Two transgender women and a trans man are suing the state of Alabama with the ACLU to change their gender on their driver’s licenses.
Darcy Jeda Corbitt, Destiny Clark, and an anonymous plaintiff filed their lawsuit on Tuesday (6 February). They filed their lawsuit against various public officials and DMV employees, who refused to change their licenses.
The lawsuit contends that a state policy ‘prevents transgender people in Alabama from obtaining a driver license that reflects their gender, unless they undergo surgical procedures and disclose information about those procedures to the government’.
However, it further states official only accept some gender confirmation surgeries.
This leads to harm against transgender individuals in Alabama. All three plaintiffs have been ‘personally harmed by this policy’.
Someone allegedly called Corbitt an ‘it’ in a public area. Meanwhile, Clark avoids lawful activies which require her to show her license.
Surgery is not the only way
Corbitt also described the policy as ‘manipulative and cruel’ to BuzzFeed News.
‘Plenty of transgender people just take hormones, that’s enough for them,’ she said. ‘They got the characteristics they wanted.

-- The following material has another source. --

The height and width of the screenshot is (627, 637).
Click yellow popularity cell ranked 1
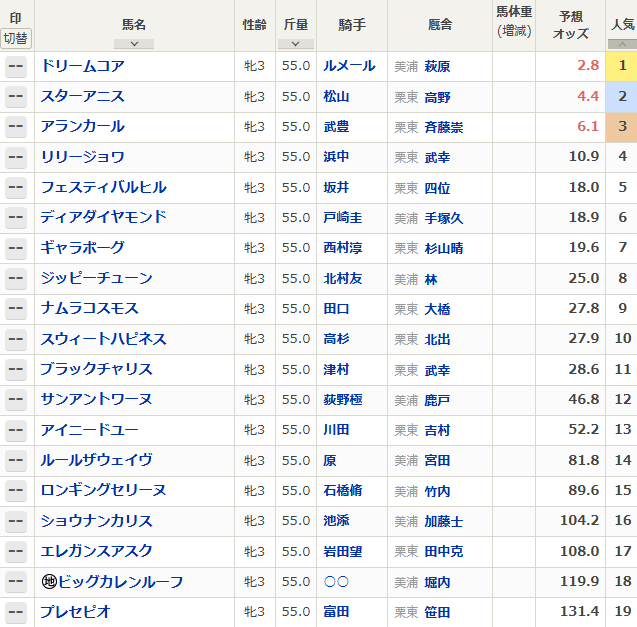pyautogui.click(x=621, y=66)
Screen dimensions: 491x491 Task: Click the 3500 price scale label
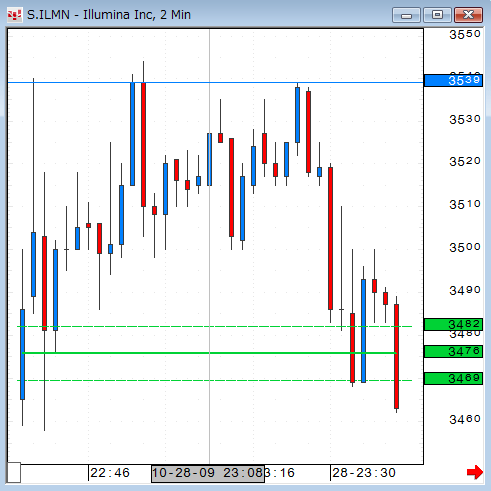click(x=465, y=247)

They don’t want to change their lower half and shouldn’t have to.’
The lawsuit identifies this rule as Policy Order 63. However, until now, it was not public.
Clark was denied numerous times for a change, despite providing various documents from her doctors and surgeon.

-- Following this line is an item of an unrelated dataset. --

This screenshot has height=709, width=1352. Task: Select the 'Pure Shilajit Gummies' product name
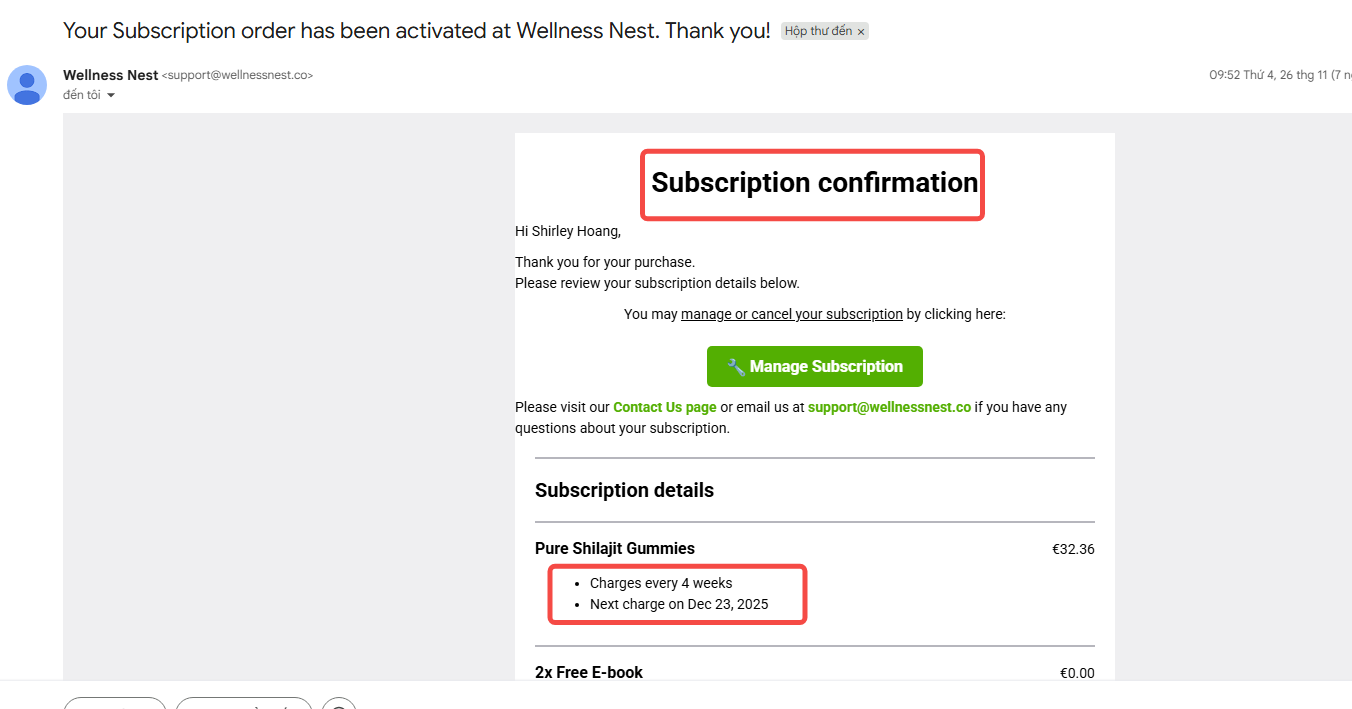614,548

Eventually, someone from the DMV contacted her surgeon without her permission.
‘I respect them because they’re the government but they have no business to know what I do to my body,’ she said. Still, however, they refused to make the change and her license continues to identify her as male.
‘Unnecessary and harmful’
GSN spoke to ACLU Alabama and Equality Alabama about the lawsuit.
Brock Boone, the ACLU attorney on the case, called the policy ‘baffling’. Neither the federal government nor the American Association of Motor Vehicle Administrators requires surgery.
‘The state does not have a right to determine which medical procedures a person has, nor can they force surgery on an entire class of people. But even when one of our clients had surgery, the state still refused to change the gender on our client’s license. This discrimination forces transgender Alabamians to out themselves every time someone sees their driver’s license, which puts them at increased risk for violence and harassment.’
Alex Smith, Executive Director of Equality Alabama, also released a statement to GSN.
‘Alabama trails other states in basic equality for transgender individuals, and nowhere is this more apparent than the arcane internal policy at ALEA relating to changing one’s gender marker on state IDs. This directive — Policy Order 63 — is unnecessary and harmful,’ he wrote.
‘The stories of the three defendants in this important case vividly highlight this harm. Equality Alabama is wholly supportive of and stands in solidarity with the three brave individuals, and we hope for a speedy resolution.’